Outros estudos sobre o alecrim (Rosemary).


 Proteção neurológica - os cientistas descobriram que o alecrim também é bom para o cérebro. O alecrim contém um ingrediente, o ácido carnósico, que é capaz de lutar contra os danos dos radicais livres no cérebro.

 De acordo com um estudo publicado no Jornal celular, ácido carnósico "pode ​​ser útil na proteção contra beta neurodegeneração induzida por amilóide no hipocampo." 

 Prevenir o envelhecimento do cérebro - Pesquisadores da Universidade de Kyoto no Japão revelou que o alecrim pode ajudar significativamente a prevenir o envelhecimento cerebral.

 Câncer - Uma pesquisa publicada em Oncolocy Reports descobriu que "extrato de alecrim bruto etanólico (RO) tem efeitos anti-proliferativa diferenciais sobre leucemia humana e células de carcinoma da mama."

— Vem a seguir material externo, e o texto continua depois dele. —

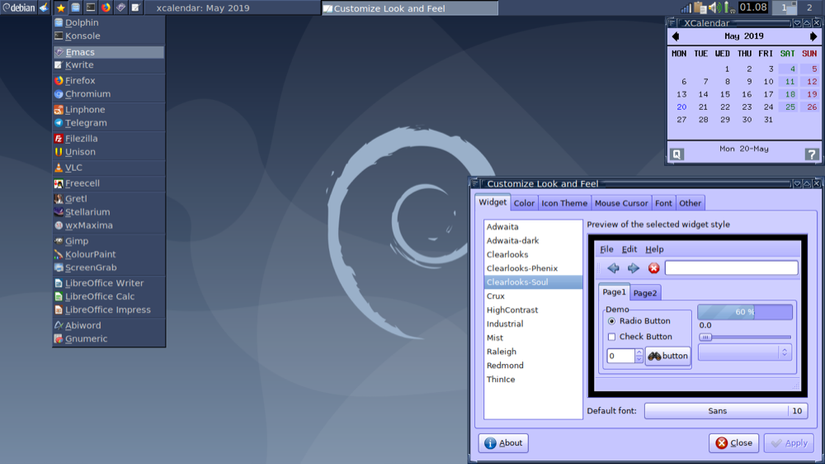Select the Radio Button in the Demo preview
This screenshot has height=464, width=825.
pyautogui.click(x=612, y=321)
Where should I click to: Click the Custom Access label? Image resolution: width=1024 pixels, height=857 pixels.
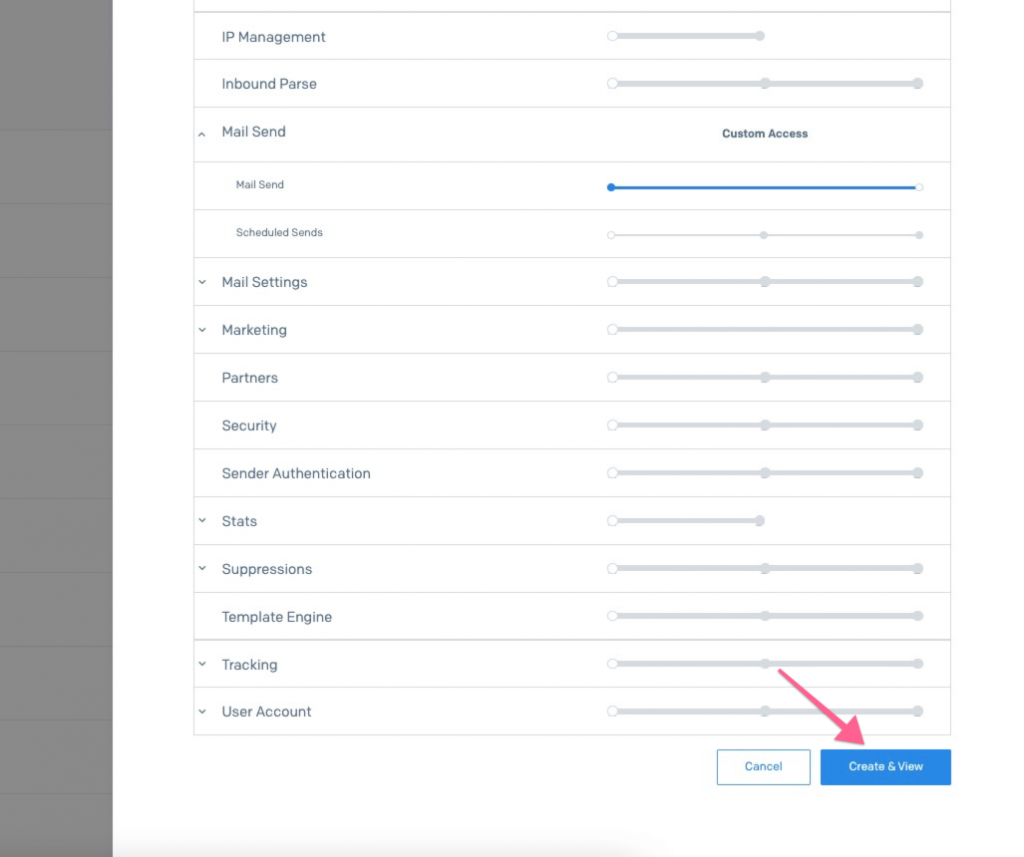click(765, 134)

 Outro estudo, publicado em Bioscience, Biotechnology and Biochemistry, concluiu que alecrim podem ser um agente anti-inflamatório e anti-tumoral eficaz de ervas.

 Além disso, um relatório publicado no Journal of Food Science revelou que a adição de extrato de alecrim para carne moída reduz a formação de agentes causadores de câncer que podem se desenvolver durante o cozimento.

 Proteção contra a degeneração macular - um estudo publicado na revista Investigative Ophthalmology & Visual Science, liderada por Stuart A. Lipton, MD, Ph.D. e colegas da Sanford-Burnham Medical Research Institute, revelou que um dos principais componentes de alecrim, o ácido carnósico, pode significativamente promover a saúde dos olhos.

Precauções e efeitos colaterais

Alecrim é geralmente seguro quando tomado em doses baixas. No entanto, grandes doses pode provocar os seguintes efeitos secundários (embora raro):

 Vômitos
 Espasmos
 Coma
 Edema pulmonar (líquido nos pulmões).

➛ Altas doses de alecrim pode causar aborto espontâneo. Portanto não é aconselhável para mulheres grávidas.